Parmi les meilleures exemples de transformation réussie en Asie pour des multinationales étrangères, citons encore Unilever qui a misé sur la collaboration avec les startups, en intégrant au maximum les business units dans le processus. Ce sont les business units qui font part de leurs problématiques, et le service d’open innovation de l’entreprise, Unilever Foundry, travaille avec elles pour trouver des solutions à l’extérieur développées par des startups et développer des Proofs of Concept. Ce dispositif permet de trouver des solutions innovantes aux problèmes de l’entreprise, mais ne suffit pas à faire changer les mentalités et faire adopter une culture d’innovation dans l’entreprise. D’où l’idée début 2017 d’ouvrir leur propre coworking space, Level3, au 3ème étage de leur quartier général asiatique à Singapour. Avec de nombreux événements tech organisés par cet espace de coworking et ouvert à tous les employés, Unilever a réussi à créer un pont plus fort entre le monde de la tech et ses business units.

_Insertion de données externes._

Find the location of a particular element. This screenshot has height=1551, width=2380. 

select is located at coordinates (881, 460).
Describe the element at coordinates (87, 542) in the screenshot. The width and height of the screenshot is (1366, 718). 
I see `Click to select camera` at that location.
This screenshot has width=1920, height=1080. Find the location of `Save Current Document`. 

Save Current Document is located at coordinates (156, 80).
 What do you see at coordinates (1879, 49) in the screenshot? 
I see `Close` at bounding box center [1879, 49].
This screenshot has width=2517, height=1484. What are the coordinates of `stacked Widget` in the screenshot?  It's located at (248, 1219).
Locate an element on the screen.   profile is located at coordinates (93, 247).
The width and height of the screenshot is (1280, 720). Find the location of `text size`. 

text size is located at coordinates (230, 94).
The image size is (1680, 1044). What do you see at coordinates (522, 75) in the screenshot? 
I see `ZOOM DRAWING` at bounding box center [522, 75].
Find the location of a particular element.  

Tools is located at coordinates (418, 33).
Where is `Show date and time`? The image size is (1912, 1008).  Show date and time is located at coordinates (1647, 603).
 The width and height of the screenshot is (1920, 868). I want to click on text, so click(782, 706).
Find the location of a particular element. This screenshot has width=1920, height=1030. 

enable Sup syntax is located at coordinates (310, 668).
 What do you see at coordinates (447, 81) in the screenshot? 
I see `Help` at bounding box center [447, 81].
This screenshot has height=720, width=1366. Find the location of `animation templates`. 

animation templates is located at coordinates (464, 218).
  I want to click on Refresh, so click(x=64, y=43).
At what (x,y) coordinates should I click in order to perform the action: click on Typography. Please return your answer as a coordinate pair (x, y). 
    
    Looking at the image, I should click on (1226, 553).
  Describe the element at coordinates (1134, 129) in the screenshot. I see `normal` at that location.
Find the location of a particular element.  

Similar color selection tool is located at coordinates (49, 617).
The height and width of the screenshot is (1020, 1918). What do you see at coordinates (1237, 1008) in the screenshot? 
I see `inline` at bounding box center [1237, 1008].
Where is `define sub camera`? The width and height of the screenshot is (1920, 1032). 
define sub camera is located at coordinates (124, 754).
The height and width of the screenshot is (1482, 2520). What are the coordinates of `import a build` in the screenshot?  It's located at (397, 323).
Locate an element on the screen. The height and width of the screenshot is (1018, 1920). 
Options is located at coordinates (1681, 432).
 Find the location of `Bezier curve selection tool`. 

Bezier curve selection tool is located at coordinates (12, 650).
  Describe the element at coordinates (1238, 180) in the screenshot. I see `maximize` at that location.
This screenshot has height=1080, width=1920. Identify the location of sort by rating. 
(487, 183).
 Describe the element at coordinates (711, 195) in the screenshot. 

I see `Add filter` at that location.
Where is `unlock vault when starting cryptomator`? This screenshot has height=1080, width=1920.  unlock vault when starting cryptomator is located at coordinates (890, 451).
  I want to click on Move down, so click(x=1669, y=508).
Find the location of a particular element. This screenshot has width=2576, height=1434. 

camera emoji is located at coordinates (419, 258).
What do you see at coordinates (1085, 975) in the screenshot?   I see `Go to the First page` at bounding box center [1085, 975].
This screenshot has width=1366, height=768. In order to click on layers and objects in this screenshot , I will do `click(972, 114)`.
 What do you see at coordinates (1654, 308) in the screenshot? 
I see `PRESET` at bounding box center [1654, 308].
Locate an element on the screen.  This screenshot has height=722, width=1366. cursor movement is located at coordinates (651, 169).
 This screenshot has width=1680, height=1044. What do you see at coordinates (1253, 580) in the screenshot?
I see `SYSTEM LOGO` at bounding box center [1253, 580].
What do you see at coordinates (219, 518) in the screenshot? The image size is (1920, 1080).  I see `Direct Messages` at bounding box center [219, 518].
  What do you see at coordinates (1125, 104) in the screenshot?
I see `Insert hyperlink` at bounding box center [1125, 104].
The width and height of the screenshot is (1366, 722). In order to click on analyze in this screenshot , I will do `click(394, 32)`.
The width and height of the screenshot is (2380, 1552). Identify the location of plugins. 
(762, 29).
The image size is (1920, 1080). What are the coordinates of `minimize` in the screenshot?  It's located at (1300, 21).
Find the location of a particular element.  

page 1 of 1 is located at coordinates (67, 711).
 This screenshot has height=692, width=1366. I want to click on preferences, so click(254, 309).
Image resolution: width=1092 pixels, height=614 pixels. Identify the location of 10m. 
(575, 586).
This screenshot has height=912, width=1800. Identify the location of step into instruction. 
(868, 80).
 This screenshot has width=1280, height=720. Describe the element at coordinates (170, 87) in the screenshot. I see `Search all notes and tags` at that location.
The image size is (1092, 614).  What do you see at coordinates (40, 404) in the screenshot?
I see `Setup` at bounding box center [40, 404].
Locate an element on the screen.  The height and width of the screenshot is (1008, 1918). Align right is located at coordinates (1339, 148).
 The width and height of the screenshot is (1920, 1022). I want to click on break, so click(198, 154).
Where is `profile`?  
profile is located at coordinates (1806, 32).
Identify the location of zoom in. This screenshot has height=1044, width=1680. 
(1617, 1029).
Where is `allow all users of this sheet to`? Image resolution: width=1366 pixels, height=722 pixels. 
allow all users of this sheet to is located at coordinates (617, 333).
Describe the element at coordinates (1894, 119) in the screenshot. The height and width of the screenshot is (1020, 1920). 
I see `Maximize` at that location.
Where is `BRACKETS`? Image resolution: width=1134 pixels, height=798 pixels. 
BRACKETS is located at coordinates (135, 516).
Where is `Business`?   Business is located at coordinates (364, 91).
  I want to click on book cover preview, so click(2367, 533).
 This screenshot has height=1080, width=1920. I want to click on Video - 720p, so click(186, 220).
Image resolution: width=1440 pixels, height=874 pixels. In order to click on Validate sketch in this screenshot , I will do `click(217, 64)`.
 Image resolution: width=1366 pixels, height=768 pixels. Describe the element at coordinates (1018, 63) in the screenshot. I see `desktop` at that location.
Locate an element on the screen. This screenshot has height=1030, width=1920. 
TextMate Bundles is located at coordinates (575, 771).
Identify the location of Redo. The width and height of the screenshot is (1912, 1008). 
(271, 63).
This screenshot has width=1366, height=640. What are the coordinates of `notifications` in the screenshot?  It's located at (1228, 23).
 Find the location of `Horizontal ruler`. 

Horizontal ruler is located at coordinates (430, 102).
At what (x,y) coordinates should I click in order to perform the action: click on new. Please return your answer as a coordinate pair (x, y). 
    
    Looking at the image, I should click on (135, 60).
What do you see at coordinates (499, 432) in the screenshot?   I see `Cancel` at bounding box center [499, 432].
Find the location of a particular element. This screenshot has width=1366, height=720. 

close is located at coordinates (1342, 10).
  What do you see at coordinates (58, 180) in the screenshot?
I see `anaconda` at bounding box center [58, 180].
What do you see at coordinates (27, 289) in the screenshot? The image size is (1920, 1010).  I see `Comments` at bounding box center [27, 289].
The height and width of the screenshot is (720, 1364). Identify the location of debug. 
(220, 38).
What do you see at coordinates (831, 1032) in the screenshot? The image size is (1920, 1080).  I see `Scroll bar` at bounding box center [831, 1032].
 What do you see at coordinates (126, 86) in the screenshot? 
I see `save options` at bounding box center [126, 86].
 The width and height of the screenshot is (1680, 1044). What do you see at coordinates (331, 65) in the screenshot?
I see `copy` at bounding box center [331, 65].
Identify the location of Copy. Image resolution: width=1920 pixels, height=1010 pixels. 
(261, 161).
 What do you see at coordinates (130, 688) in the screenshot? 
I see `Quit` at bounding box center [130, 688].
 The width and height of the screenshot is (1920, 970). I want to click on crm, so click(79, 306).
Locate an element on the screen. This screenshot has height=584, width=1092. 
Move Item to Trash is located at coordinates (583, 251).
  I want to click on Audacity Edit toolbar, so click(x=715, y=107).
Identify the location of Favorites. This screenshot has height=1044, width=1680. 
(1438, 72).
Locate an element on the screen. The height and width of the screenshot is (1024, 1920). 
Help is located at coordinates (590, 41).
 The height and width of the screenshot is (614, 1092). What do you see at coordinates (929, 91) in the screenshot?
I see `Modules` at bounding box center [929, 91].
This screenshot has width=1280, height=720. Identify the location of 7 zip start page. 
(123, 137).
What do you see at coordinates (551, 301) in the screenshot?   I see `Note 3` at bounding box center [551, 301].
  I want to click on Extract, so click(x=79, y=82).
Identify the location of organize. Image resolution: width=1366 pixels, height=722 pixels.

Constatant l’avance indéniable de l’Asie en matière de transformation digitale, notre agence de conseil, Innovation Is Everywhere, a commencé à organiser des learning expéditions dans la région pour nos clients. Au cours de ces quatre dernières années, nous avons emmené des entreprises comme Danone, Vinci Energie, BNP Paribas, Natixis Assurances ou encore Renault à la rencontre des acteurs clés de l’innovation en Chine, à Singapour mais également en Malaisie ou en Corée du Sud. Ces learning expéditions, associées à des débriefings et workshops, sont devenus des déclencheurs majeurs de changement des mentalités, permettent d’inspirer et de réunir les équipes autour d’une vision partagée sur le futur de leur industrie, et de prioriser les prochaines actions pour accélérer leur transformation digitale.